Security

Security Services: Proprietary vs. Contract

In this paper, I will explore, compare, and contrast organizations utilizing internal (proprietary) and external (contract) security services, highlighting the many similarities and differences between the two approaches. Then, I will discuss how outsourcing physical and cybersecurity (infosec) can be effective or ineffective, as well as the reasoning behind my opinion. Finally, I will provide examples, real-world scenarios, and other contributing data to support my view that internal security services are far superior to relying on a third-party to safeguard both physical and digital assets, in addition to an organization’s policies, procedures, and business practices. With the following information, one can comprehend the multiple methods they can use to increase an organization’s defensive strategies, hiring processes, and management of both the tools and personnel required to reduce risk effectively.

Compare and contrast proprietary security and contract security services. What are the similarities? What are the differences?

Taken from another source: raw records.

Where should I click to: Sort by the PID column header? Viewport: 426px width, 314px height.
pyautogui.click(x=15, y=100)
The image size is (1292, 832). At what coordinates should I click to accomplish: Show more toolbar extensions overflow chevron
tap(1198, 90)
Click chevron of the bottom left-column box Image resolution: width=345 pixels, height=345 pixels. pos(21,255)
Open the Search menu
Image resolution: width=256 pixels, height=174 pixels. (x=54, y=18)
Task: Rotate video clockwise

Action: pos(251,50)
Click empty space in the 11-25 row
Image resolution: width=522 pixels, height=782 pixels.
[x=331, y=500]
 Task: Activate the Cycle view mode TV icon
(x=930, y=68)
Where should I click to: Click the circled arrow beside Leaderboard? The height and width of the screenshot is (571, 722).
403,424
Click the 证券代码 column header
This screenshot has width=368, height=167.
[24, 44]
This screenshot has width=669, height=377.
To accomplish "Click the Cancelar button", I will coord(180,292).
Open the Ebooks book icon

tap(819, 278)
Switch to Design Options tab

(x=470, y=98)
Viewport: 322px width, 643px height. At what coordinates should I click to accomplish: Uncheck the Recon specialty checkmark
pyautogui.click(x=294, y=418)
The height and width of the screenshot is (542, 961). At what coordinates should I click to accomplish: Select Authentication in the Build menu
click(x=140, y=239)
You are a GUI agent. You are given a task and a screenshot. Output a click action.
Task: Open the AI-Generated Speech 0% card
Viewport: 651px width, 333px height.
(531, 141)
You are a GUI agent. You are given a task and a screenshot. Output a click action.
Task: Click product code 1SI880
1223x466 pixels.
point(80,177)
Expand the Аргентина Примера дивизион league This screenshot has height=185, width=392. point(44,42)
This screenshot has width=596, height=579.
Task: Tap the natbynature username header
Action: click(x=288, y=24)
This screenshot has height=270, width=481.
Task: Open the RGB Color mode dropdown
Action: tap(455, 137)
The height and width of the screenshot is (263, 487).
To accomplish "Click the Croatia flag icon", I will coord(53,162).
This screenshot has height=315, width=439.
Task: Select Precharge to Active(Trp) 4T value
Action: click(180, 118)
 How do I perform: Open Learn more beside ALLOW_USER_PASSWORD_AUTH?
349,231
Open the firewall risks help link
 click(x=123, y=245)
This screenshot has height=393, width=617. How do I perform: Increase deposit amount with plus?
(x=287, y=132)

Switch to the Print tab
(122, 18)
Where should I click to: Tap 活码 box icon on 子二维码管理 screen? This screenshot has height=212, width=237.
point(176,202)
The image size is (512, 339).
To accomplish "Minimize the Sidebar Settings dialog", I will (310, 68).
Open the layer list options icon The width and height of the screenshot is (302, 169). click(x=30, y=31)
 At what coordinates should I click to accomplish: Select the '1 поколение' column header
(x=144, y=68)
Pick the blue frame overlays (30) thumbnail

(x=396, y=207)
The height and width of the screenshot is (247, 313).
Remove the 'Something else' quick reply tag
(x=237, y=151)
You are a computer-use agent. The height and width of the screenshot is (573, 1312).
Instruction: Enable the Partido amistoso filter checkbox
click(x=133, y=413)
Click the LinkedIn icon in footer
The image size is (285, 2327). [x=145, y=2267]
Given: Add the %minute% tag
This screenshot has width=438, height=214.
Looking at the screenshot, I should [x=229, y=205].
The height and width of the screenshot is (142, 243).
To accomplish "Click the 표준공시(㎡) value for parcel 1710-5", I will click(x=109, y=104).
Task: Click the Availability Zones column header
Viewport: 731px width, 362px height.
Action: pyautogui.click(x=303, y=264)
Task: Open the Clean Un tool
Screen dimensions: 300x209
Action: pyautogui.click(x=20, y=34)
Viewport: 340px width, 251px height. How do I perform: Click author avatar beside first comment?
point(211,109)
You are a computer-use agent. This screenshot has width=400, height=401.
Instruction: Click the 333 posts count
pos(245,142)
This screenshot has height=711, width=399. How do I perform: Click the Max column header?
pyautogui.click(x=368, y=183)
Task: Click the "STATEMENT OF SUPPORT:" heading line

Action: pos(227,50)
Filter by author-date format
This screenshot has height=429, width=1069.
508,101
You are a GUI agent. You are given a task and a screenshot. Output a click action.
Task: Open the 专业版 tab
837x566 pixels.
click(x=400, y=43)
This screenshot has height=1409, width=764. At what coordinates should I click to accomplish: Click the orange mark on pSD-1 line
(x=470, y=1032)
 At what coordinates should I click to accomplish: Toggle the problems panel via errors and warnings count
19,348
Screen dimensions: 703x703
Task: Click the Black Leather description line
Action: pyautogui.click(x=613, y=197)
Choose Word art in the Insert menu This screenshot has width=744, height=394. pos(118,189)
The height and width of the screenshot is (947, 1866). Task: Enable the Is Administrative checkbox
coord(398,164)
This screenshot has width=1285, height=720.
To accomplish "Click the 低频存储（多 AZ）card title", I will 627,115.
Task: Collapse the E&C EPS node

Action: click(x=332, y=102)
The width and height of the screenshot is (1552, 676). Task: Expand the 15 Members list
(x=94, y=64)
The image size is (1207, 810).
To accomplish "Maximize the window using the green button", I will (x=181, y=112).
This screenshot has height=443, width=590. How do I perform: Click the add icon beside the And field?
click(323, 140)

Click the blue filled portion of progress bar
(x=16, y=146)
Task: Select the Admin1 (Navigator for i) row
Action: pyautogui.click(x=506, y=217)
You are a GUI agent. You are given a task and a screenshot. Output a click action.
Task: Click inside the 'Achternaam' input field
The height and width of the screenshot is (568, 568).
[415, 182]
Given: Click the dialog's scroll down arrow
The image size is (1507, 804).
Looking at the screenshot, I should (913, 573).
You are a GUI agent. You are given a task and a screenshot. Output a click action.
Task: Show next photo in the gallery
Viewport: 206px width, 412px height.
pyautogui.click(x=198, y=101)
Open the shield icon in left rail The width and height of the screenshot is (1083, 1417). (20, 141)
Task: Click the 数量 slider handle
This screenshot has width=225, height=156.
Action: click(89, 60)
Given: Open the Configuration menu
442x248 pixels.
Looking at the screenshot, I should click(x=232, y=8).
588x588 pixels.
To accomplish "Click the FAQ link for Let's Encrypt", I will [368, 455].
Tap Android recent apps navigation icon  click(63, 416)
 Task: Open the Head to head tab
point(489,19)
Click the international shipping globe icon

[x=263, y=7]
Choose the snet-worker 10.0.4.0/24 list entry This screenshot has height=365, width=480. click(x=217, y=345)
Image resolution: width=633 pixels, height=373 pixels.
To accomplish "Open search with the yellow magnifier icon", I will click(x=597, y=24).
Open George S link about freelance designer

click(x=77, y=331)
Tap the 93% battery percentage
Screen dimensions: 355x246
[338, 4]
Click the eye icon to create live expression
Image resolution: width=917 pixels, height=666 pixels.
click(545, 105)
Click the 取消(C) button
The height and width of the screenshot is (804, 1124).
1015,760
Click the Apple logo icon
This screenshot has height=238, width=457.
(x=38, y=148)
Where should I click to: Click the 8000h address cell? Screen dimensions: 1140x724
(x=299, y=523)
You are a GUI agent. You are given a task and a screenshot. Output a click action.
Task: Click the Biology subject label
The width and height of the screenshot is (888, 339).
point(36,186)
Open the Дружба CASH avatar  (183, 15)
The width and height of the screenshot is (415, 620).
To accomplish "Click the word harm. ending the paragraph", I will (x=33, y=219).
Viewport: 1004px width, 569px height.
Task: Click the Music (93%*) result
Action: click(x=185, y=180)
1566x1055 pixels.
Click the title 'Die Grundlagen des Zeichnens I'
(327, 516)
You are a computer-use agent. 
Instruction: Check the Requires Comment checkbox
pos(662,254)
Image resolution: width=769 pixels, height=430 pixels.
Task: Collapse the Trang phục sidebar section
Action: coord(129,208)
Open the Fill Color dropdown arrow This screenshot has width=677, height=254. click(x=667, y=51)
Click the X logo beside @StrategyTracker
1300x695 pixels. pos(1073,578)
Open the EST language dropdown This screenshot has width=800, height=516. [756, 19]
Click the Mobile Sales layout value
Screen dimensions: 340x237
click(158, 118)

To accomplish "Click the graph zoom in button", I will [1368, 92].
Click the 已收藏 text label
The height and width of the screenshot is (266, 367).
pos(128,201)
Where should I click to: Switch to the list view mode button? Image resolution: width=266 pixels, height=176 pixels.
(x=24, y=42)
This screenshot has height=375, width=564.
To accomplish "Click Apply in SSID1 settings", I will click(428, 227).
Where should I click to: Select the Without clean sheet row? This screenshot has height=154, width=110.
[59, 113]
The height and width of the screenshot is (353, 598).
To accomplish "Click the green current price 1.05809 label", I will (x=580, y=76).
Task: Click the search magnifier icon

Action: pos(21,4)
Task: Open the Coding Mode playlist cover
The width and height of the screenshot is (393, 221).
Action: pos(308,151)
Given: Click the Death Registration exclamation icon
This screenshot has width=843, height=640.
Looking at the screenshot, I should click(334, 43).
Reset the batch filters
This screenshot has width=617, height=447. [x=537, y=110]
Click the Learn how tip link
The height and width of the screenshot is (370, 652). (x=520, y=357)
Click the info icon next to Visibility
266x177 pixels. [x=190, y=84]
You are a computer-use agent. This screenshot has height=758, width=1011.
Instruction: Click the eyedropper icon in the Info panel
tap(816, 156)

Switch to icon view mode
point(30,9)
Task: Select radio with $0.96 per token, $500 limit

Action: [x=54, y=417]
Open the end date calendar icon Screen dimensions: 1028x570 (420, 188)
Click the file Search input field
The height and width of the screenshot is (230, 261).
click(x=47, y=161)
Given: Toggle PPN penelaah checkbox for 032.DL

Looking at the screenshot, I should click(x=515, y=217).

With the dramatic rise in security and evolving business practices, the manner in which organizations secure both physical and digital assets has undergone dramatic changes to allow organizations to stay up-to-date with emerging dangers and threats. As more organizations are valuing the necessity for sophisticated security services, the method in which they fill security positions now varies from using proprietary (internal) or contract (external) personnel. While both types of staffing procedures can provide situation-specific strengths and weaknesses, they are similar in nature, yet managed differently.

Proprietary, defined as assets that are owned by an individual or business, merely indicates that the item is in possession of and managed by the organization in which it is a part of. A proprietary security service would be a company’s internal security department. As the personnel in a proprietary security department would be part of the organization, they would be selected by the same hiring managers as other members of the company, paid in the same manner, and work side-by-side with other individuals at the company. The proprietary method regarding physical security would be merely creating a security department within the organization and managed by a security supervisor, all who follow the organization’s rules, policies, dress code, and hiring processes.

The contract security service process would involve hiring an external, private company which would provide the staff, processes, and procedures necessary for securing the organization’s physical assets. As such, the contracted security employees would operate outside of the company, yet work hand-in-hand within the organization. All contract security staff would be managed by the external security company, whose leadership would communicate with the organization’s leadership. By using contract workers, the testing and verification of the worker’s skills, payment of services rendered, and all forms of paperwork, including hiring and firing, are all managed by the external security contractor.

Include discussions on outsourcing both physical and cybersecurity.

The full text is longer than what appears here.